### Estratto selezionato
Quanto alla sanzione pecuniaria sostitutiva della demolizione il Collegio ritiene fondata ed assorbente la doglianza relativa al difetto di legittimazione passiva dei ricorrenti atteso che il Comune di Cascina avrebbe erroneamente individuato gli acquirenti delle unità immobiliari come codestinatari della sanzione pecuniaria sostitutiva della demolizione nonostante la loro totale estraneità agli abusi perpetrati dalla Società costruttrice.

La giurisprudenza suole affermare che in caso di abuso edilizio, la sanzione pecuniaria prevista dall'art. 33 comma 1 del d.P.R. n. 380 del 2001 in alternativa alla misura demolitoria, avrebbe anch'essa natura reale in quanto diretta all'eliminazione della situazione obiettivamente antigiuridica data dalla permanenza di un'opera contrastante con la vigente disciplina urbanistica e seguirebbe perciò l'immobile nei suoi successivi trasferimenti di proprietà (fra le tante T.A.R. Bari, sez. III, 16/11/2016, n. 1290).

### Dati mostrati

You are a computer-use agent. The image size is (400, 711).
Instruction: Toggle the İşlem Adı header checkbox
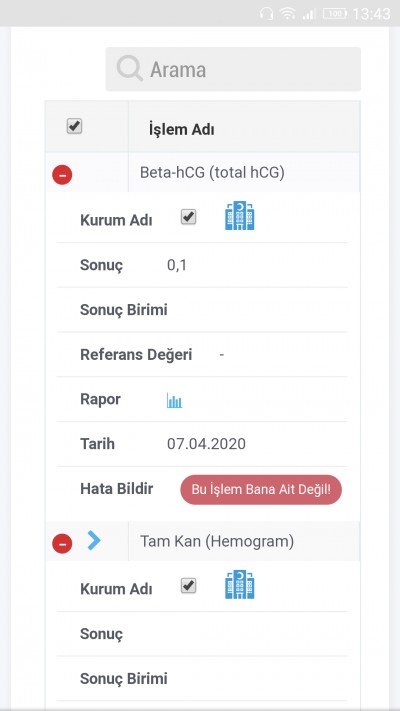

### Descrizione esercizio
Ricopia fedelmente il passo dell'estratto sulla sanzione pecuniaria che comincia con "La giurisprudenza suole" e termina con "16/11/2016, n. 1290).". L'elenco riportato non ha alcun legame con l'estratto.

### Risposta all'esercizio
La giurisprudenza suole affermare che in caso di abuso edilizio, la sanzione pecuniaria prevista dall'art. 33 comma 1 del d.P.R. n. 380 del 2001 in alternativa alla misura demolitoria, avrebbe anch'essa natura reale in quanto diretta all'eliminazione della situazione obiettivamente antigiuridica data dalla permanenza di un'opera contrastante con la vigente disciplina urbanistica e seguirebbe perciò l'immobile nei suoi successivi trasferimenti di proprietà (fra le tante T.A.R. Bari, sez. III, 16/11/2016, n. 1290).